+++ Extrait fourni +++

Une deuxième histoire sociale concerne des milieux beaucoup moins prestigieux, mais qui peuvent avoir un certain relief et être fortunés, et elle est avant tout connue par l’épigraphie des inscriptions municipales. Par cette épigraphie des diverses cités de l’Empire, elle touche avant tout trois milieux : celui des aristocraties (ou élites, ou notabilités) municipales ; celui des artisans et commerçants (dont beaucoup étaient des affranchis, en Italie du moins, mais pas dans toutes les provinces de l’Empire, ni à toutes les époques) ; celui des membres des collèges, notamment des collèges professionnels. Ces trois milieux se recoupent en partie, puisque certains des artisans et commerçants des inscriptions funéraires et votives appartenaient aux collèges, et puisque, quand il s’agit d’affranchis, c’étaient assez souvent des dépendants des notabilités de la cité.Il faut certainement mettre à part, dans une troisième catégorie, l’histoire sociale fondée sur la documentation égyptienne. En effet, elle est très spécifique, par la quantité de témoignages dont elle dispose, mais aussi par les caractéristiques de ces témoignages et du contexte dans lequel elle se trouve insérée. Elle est beaucoup plus “interclassiste” que ce qu’on trouve dans les autres provinces de l’Empire et en Italie. Comme le système des magistratures n’a pas existé en Égypte avant le IIIe siècle, il est plus difficile d’y classer les personnes en catégories ; davantage que les hommes et femmes dans leurs catégories statutaires, on saisit les activités auxquelles ils ou elles s’adonnent et les actes juridiques dans lesquels ils se trouvent partie prenante.

+++ Extraits de données +++

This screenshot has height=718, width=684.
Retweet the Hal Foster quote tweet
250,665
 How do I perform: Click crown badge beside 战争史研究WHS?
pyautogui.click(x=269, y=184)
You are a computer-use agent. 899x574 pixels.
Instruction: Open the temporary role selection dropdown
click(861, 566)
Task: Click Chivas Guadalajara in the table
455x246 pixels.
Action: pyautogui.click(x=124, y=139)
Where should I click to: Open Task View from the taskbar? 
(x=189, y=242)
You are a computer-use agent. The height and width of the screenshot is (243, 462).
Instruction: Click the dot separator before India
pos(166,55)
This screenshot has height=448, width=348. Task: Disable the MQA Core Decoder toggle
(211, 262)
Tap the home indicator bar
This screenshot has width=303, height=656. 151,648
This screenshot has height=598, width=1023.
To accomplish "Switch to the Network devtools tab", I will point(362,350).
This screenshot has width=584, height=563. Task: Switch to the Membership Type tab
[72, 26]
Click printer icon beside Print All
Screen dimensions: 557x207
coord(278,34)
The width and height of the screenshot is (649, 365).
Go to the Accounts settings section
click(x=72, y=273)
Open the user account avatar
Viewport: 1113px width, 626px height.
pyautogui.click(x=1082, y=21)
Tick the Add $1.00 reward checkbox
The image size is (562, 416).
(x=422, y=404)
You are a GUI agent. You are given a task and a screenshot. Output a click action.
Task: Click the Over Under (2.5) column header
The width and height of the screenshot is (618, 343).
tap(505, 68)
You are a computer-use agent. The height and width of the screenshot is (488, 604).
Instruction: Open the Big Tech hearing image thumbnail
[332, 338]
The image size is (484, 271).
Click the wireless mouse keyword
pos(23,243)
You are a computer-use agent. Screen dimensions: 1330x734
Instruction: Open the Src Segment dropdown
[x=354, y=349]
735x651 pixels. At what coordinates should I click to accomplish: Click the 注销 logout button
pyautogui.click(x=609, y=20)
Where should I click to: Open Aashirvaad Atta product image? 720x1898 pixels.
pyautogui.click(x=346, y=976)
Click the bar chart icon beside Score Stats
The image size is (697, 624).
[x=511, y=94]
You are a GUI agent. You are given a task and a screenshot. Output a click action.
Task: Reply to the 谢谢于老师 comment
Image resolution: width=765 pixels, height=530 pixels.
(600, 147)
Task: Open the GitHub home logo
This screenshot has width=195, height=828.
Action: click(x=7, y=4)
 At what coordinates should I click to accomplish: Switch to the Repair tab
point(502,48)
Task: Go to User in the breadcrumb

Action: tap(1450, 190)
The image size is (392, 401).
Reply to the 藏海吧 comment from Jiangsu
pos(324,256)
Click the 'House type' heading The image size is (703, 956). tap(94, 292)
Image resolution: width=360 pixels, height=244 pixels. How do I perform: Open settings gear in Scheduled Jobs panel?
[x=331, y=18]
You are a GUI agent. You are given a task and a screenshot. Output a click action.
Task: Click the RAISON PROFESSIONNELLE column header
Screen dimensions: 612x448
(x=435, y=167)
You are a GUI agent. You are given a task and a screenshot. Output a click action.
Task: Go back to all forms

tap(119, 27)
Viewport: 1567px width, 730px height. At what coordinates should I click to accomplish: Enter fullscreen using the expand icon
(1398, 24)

+++

### Travail à faire
Énumérez les milieux que, selon l'extrait fourni, l'épigraphie des inscriptions municipales touche avant tout.

### Résultat
- Les aristocraties (ou élites, ou notabilités) municipales
- Les artisans et commerçants
- Les membres des collèges, notamment des collèges professionnels